Find the general solution of $\cos x+\sin x=1$

Answer 1

We have,

$\cos x+\sin x=1$

$\Rightarrow \frac{1}{\sqrt{2}}\cos x+\frac{1}{\sqrt{2}}\sin x=\frac{1}{\sqrt{2}}$ ....[Dividing both sides by $\sqrt{2}$]

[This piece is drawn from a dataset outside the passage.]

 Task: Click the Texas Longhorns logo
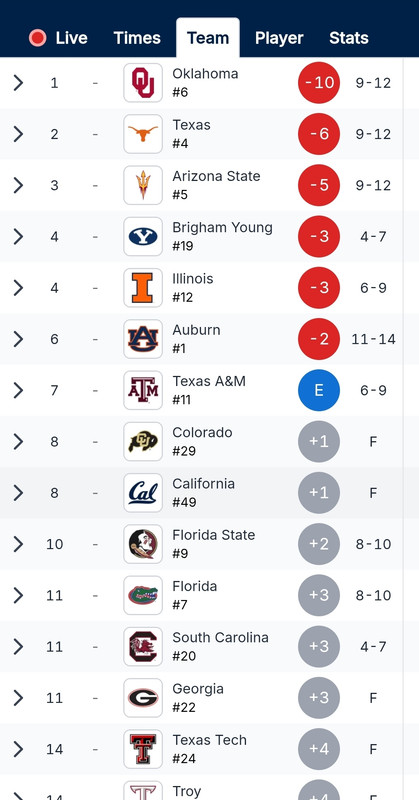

$\Rightarrow \cos \frac{\pi }{4}\cos x+\sin \frac{\pi }{4}\sin x=\frac{1}{\sqrt{2}}$

$\Rightarrow \cos (x-\frac{\pi }{4})=\cos \frac{\pi }{4}$

$\therefore x-\frac{\pi }{4}=2n\pi \pm \frac{\pi }{4}$, where $n\in I$

$\Rightarrow x=2n\pi \pm \frac{\pi }{4}+\frac{\pi }{4}$, where $n\in I$

$\Rightarrow x=2n\pi +\frac{\pi }{4}+\frac{\pi }{4},2n\pi -\frac{\pi }{4}+\frac{\pi }{4}$, where $n\in I$

$\Rightarrow x=2n\pi +\frac{\pi }{2},2n\pi$, where $n\in I$

$\Rightarrow x=(4n+1)\frac{\pi }{2},2n\pi$, where $n\in I$

This is the required general solution.